Is it reasonable to expect everyone in a physically demanding profession keeps up with the pace of their younger colleagues, even when they are approaching retirement?
Why do consultants have about the same balance of direct clinical care and non-clinical work (supporting professional activities), regardless of age or other factors? What about a more positive focus, with opportunities to deploy their knowledge and experience where it would be most valued?
So for some consultants, it would mean less physically demanding and time pressured roles, with more time for training, research, and directorate management.
Some consultants may require coaching and development to undertake their enhanced management responsibilities. This might include soft skills, such as how to have difficult conversations and performance appraisal. Others, more likely from an older generation, may need to improve skills for analysis and planning. Development programmes need to be highly flexible, and usually one to one at a time of the consultant’s choosing.
Getting to grips with productivity usually requires integrating activity, finance and workforce information. This is often difficult as these functions can work quite independently. The first steps are to coordinate these data providers and for them to work together.

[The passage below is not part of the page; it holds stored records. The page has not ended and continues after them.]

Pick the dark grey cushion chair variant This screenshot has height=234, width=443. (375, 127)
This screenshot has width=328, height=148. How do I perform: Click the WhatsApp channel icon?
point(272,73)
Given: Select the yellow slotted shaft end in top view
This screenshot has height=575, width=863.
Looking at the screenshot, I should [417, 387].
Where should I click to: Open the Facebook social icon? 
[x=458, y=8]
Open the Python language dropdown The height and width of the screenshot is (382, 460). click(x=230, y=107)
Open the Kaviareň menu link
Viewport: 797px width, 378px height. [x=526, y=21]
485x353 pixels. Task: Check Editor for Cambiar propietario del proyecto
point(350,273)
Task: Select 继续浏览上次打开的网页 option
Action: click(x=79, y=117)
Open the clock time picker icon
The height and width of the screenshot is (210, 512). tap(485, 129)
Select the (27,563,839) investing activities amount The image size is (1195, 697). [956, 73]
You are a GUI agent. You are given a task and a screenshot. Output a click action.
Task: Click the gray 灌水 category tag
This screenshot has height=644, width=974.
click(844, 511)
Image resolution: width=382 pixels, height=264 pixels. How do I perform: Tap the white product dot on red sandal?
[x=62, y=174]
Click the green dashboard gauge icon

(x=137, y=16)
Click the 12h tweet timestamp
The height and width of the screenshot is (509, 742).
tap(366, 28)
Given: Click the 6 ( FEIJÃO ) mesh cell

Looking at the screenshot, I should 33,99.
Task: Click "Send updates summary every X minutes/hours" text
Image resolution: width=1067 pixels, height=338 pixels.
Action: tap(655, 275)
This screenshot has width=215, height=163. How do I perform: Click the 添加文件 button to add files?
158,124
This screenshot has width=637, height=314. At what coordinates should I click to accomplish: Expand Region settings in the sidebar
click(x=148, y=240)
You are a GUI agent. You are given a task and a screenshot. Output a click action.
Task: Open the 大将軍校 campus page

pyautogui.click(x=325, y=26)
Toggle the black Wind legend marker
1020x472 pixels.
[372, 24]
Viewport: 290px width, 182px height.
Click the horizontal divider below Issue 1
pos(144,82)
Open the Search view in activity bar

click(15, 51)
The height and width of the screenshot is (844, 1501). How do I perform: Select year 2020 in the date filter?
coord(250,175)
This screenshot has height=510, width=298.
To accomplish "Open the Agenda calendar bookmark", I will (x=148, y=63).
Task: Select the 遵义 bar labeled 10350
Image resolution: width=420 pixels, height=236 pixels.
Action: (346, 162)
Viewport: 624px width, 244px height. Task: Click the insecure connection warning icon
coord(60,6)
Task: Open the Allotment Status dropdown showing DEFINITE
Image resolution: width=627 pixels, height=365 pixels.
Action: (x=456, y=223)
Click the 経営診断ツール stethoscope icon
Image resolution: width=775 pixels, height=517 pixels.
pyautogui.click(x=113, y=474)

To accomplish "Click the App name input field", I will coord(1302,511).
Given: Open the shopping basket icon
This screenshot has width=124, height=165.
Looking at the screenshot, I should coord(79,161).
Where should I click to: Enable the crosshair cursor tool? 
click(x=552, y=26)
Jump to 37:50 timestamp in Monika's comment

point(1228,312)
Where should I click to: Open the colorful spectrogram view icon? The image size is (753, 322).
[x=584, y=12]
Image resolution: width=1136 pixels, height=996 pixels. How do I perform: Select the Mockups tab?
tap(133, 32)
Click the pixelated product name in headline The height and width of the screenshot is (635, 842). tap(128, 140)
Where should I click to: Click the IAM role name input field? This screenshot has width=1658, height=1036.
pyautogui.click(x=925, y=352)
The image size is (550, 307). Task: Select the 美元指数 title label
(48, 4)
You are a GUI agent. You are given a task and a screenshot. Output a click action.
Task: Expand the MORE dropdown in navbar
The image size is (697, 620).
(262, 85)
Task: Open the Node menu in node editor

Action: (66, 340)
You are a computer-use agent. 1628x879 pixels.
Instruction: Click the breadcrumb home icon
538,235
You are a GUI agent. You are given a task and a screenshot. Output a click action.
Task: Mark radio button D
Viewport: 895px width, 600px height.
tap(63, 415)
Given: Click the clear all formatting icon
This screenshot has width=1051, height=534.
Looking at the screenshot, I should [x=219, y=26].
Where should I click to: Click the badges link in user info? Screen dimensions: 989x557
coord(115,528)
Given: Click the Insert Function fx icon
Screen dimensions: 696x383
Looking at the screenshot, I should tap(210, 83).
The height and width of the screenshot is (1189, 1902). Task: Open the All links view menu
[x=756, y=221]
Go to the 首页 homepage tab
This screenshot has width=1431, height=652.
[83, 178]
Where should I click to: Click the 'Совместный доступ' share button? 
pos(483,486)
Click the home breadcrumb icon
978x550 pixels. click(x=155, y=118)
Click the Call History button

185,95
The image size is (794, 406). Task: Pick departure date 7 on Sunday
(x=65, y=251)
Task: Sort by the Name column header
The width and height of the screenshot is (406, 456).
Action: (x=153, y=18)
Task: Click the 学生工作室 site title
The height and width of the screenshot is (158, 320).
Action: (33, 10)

The last thing busy clinicians and managers need is a flood of separate reports, each with their own layout, all vying for their attention. The best way to avoid this problem is by developing a clinicians’ dashboard covering all types of information. This should be easy to read, by highlighting topics that need immediate action with a red “traffic light”. Ideally, if you can afford it, this should be produced by a data warehouse, which extracts data from different software programs.
Some trusts have supported these changes with teambuilding programmes and colocation, with the clinical directorate chair, the directorate nurse, the general manager and their finance and HR counterparts sharing the same office. This assists informal information sharing and problem solving and reduces the need for formal communication.